We forget how to talk about Ariana Grande. She isn’t the docile, ponytailed pop star the uninformed would have you believe. She isn’t the girl who got lost in Pete Davidson’s eyes. She isn’t the former Nickelodeon star turned solo star, certain to sizzle and fade, another burned out media tragedy. She’s a woman who, in the last two years, survived the deadliest terrorist attack in British history, when a suicide bomber targeted her young fans after a concert, killing 23 and injuring 139 more. She is a woman who, just two weeks later, hosted a benefit concert, One Love Manchester, that raised £17 million for victims of the attack. She’s a woman who’s longterm boyfriend Mac Miller overdosed and died just four months after their breakup. And now, she’s a woman who is paving her future with self-reflection and self-love, two concepts that her mostly young, mostly female fanbase will carry with them as they watch her career blossom into its next phase.

In the aftermath of her grief and broken engagement to Davidson, Grande released the instantly iconic self-love anthem “thank u, next,” a meme-spawning hit that made even her sovereign skeptics take notice. Now, the highly anticipated music video is here, a sugary-sweet ode to personal growth, and a touching tribute to the friendships of young women in film

The films Grande selected to recreate in “thank u, next” are telling: Mean Girls, Bring It On, 13 Going on 30, and Legally Blonde. All movies slapped with the “rom com” label, and all movies that – with the exception of 13 Going on 30 – aren’t really rom coms at all. They’re movies about friendship and empowerment, with any romantic plots firmly in the background. Don’t let the cameo from Mean Girls actor Jonathan Bennett fool you. “thank u, next” retools it homages to service Grande’s forward march.

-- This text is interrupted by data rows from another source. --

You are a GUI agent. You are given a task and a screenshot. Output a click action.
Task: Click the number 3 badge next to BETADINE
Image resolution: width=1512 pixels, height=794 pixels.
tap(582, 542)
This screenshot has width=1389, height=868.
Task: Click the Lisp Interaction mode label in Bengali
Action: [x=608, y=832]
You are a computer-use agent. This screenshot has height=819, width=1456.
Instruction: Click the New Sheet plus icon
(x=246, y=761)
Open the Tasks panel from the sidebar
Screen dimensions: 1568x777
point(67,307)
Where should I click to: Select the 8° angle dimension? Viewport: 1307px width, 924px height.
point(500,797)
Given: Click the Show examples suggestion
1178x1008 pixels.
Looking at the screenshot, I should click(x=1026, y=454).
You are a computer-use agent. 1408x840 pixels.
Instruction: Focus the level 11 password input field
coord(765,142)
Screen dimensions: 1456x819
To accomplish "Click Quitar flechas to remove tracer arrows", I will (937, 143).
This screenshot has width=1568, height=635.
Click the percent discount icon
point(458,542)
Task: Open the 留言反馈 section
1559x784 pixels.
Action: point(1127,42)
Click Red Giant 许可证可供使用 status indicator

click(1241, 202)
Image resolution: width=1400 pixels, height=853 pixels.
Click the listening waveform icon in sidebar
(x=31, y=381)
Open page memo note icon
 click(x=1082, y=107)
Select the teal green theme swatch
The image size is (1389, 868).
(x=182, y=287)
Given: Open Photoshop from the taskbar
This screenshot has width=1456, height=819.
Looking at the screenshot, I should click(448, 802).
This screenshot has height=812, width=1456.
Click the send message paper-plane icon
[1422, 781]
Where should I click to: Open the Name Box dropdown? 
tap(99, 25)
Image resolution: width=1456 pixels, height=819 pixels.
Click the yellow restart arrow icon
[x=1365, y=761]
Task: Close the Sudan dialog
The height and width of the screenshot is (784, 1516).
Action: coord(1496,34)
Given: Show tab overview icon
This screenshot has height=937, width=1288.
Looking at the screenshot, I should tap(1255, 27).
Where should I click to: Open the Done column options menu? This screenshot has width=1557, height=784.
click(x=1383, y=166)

Take, for instance, the Bring It On portion of the video. In the film, Jesse Bradford’s Cliff gives Kirsten Dunst’s Torrance a mix tape with a song he wrote for her on it, which she dances to in her bedroom. This scene appears in “thank u, next,” with a twist. It accompanies the thematic climax of the song, when Grande talks about moving on from the men in her life to spend more time with her friends and work on herself:

Spend more time with my friends
I ain’t worried ’bout nothin’
Plus, I met someone else
We havin’ better discussions
I know they say I move on too fast
But this one gon’ last
‘Cause her name is Ari
And I’m so good with that

There are other instances where the movie references are reimagined with new positivity. The Mean Girls “Burn Book” is recast as a positive ode to Grande’s exes. (“One taught me love, one taught me patience, one taught me pain”). The fight between the Clovers and Toros from Bring It On turns into a loving hug fest with both groups of women dancing together. In an extended interlude with Legally Blonde‘s Jennifer Coolidge, Grande pokes fun at past comments she’s made about Pete Davidson.

The beautiful feel-goodness of “thank u, next” is exciting on a nostalgic and aesthetic level, but seeing how Grande uses memories to craft a more-positive future gives the song an extra layer of durability. After all she’s been through, and all we’ve watched her go through, this message of moving on with a firm grip on what’s important couldn’t be more perfect.